FedGraph-VASP: Privacy-Preserving Federated Graph Learning for AML
The 20-Second Summary
Money laundering is fundamentally cross-institutional, but VASPs can’t pool raw transaction graphs without exposing sensitive customer and proprietary information. FedGraph-VASP uses federated graph learning and exchanges only boundary embeddings (not raw graphs), securing those exchanges with post-quantum cryptography so cross-entity patterns can be learned without giving up data sovereignty.
The Problem
Money laundering is a graph problem. Criminals move funds through chains of transactions, often spanning multiple financial institutions, to obscure the origin and destination of illicit money. The most effective laundering patterns (layering, structuring, chain-hopping) deliberately exploit institutional boundaries: a transaction that looks benign within one institution may be part of a suspicious pattern when viewed across two or three.
Virtual Asset Service Providers (VASPs)—cryptocurrency exchanges, custodial wallets, payment processors—face this problem acutely. The Travel Rule (FATF Recommendation 16) requires VASPs to share certain transaction metadata, but raw transaction graphs are far more revealing than the mandated fields. Sharing them would expose customer wallet associations and transaction patterns, internal risk scoring models and thresholds, proprietary liquidity flows and trading strategies, and personally identifiable information subject to GDPR/CCPA or local privacy law.
So VASPs are stuck: train alone and miss cross-entity patterns, or share data and violate privacy and compliance constraints. Neither option is acceptable.

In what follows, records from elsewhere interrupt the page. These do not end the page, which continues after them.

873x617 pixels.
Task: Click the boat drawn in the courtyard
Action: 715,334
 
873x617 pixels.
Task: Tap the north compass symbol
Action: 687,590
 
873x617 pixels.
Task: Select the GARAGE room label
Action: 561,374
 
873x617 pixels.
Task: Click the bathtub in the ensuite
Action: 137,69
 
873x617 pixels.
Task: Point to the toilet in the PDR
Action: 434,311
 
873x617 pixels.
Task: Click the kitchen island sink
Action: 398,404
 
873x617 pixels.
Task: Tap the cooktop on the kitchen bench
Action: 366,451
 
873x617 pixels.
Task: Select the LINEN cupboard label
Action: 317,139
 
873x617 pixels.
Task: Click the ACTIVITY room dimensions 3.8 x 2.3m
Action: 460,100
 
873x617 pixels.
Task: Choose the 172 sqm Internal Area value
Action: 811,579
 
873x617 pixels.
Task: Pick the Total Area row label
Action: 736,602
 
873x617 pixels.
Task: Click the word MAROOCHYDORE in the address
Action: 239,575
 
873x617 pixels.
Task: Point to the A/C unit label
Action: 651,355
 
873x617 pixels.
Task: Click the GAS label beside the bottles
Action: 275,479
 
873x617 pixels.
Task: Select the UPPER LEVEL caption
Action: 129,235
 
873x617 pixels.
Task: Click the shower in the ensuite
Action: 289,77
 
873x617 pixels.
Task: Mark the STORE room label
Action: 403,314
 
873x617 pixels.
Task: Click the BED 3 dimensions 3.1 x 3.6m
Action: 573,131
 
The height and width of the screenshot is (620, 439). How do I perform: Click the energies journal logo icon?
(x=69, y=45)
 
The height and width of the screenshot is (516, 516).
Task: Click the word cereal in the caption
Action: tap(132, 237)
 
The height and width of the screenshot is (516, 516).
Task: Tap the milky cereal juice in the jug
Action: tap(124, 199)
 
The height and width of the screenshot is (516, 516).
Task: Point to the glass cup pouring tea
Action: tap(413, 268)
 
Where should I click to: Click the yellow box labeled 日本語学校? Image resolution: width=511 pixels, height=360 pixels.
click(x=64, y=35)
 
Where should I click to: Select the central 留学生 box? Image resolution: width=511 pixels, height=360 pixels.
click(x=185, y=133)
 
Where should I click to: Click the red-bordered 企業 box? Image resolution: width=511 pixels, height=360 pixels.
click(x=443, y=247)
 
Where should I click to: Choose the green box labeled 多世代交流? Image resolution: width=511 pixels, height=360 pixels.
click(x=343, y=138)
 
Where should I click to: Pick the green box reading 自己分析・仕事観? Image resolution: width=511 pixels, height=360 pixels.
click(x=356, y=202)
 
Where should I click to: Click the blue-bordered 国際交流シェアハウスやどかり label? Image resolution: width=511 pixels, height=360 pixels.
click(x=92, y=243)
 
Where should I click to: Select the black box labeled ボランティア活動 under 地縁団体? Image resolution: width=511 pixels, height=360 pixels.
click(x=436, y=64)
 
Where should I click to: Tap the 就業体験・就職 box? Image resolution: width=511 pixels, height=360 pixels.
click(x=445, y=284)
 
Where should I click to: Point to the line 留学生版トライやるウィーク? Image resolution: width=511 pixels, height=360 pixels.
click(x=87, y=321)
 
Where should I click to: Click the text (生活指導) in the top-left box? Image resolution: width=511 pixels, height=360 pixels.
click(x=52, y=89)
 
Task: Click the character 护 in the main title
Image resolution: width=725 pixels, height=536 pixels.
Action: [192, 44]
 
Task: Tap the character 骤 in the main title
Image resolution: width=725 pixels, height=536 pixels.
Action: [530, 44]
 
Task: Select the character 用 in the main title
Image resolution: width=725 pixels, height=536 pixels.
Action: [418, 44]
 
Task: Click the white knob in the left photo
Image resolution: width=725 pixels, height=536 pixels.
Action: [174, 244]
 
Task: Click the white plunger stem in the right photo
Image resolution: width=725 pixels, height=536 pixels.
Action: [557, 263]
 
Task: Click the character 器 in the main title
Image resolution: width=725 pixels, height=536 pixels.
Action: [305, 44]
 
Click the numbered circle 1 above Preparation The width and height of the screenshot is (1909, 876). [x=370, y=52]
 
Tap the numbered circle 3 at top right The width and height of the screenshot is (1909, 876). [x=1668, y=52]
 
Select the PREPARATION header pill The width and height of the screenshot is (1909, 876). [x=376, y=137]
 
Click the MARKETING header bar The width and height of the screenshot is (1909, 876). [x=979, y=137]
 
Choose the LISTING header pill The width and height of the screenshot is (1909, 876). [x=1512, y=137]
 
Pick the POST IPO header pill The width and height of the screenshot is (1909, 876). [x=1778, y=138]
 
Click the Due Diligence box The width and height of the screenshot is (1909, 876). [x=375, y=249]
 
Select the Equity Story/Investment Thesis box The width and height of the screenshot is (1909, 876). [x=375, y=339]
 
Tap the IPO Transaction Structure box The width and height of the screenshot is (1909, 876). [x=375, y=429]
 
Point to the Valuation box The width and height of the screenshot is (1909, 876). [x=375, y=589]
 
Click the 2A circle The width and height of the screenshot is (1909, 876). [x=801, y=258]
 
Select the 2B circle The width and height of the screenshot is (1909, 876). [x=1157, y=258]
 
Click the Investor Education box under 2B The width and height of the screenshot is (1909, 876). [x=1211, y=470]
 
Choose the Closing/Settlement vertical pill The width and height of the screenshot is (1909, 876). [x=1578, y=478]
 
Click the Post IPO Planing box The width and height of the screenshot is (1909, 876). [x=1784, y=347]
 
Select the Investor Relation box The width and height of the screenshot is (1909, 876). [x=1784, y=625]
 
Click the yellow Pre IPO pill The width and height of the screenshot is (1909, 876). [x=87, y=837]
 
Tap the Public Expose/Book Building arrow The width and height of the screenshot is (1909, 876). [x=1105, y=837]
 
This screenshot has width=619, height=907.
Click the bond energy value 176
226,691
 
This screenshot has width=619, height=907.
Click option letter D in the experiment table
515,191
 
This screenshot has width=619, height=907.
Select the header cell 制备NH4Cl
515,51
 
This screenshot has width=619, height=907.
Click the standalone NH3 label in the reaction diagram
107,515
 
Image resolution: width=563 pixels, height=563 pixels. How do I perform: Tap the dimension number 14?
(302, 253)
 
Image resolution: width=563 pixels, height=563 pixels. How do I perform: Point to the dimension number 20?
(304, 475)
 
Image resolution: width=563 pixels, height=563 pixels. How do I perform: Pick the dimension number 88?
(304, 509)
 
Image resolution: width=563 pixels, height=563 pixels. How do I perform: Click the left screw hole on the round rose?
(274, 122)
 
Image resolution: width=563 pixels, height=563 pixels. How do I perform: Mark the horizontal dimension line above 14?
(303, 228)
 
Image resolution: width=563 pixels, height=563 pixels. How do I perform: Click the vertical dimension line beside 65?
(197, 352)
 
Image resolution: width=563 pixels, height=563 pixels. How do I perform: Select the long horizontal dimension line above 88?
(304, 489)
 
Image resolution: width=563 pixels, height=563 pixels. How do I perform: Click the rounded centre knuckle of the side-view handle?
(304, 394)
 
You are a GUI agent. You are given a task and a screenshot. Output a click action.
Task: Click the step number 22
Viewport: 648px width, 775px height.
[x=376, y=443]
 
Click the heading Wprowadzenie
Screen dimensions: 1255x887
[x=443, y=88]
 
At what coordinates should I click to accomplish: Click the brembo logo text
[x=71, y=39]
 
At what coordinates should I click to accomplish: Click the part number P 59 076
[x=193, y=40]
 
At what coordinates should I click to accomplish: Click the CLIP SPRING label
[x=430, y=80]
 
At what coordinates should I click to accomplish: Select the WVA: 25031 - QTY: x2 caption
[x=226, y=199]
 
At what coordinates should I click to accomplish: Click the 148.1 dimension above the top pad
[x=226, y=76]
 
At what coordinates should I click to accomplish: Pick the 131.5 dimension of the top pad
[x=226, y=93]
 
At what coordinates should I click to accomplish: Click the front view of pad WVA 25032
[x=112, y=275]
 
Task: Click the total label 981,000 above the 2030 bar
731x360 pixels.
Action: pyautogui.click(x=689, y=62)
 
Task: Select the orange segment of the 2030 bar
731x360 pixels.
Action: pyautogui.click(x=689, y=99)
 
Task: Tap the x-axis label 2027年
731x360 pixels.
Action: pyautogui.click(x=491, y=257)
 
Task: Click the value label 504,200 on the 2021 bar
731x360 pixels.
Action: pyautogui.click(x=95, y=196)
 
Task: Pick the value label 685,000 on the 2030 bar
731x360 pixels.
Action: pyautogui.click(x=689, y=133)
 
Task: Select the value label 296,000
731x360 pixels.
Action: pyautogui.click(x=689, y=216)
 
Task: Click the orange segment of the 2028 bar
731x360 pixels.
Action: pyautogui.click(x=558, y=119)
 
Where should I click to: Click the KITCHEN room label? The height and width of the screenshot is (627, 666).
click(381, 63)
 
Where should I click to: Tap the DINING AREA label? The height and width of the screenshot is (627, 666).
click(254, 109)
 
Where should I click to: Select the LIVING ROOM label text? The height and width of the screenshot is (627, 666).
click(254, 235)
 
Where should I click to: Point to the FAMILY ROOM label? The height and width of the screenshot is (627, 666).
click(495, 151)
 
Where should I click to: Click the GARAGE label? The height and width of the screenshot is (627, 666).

Why Existing Approaches Fall Short
| Approach | Limitation |
|---|---|
| Centralized graph learning | Requires pooling all transaction data - privacy and regulatory non-starter |
| Standard federated learning (FedAvg) | Designed for tabular/image data; doesn’t handle graph topology |
| Secure multi-party computation | Computationally expensive for graph operations; doesn’t scale to large transaction networks |
| Rule-based cross-institution sharing | Shares only flagged transactions; misses structural patterns in the graph |
| Homomorphic encryption on graphs | Prohibitive overhead for GNN operations |
The core issue is that graph learning requires structural information (neighborhoods, edge patterns, motifs) that vanilla FL aggregation can’t convey. A node’s embedding depends on its neighbors, and in cross-institution graphs those neighbors may live at a different VASP.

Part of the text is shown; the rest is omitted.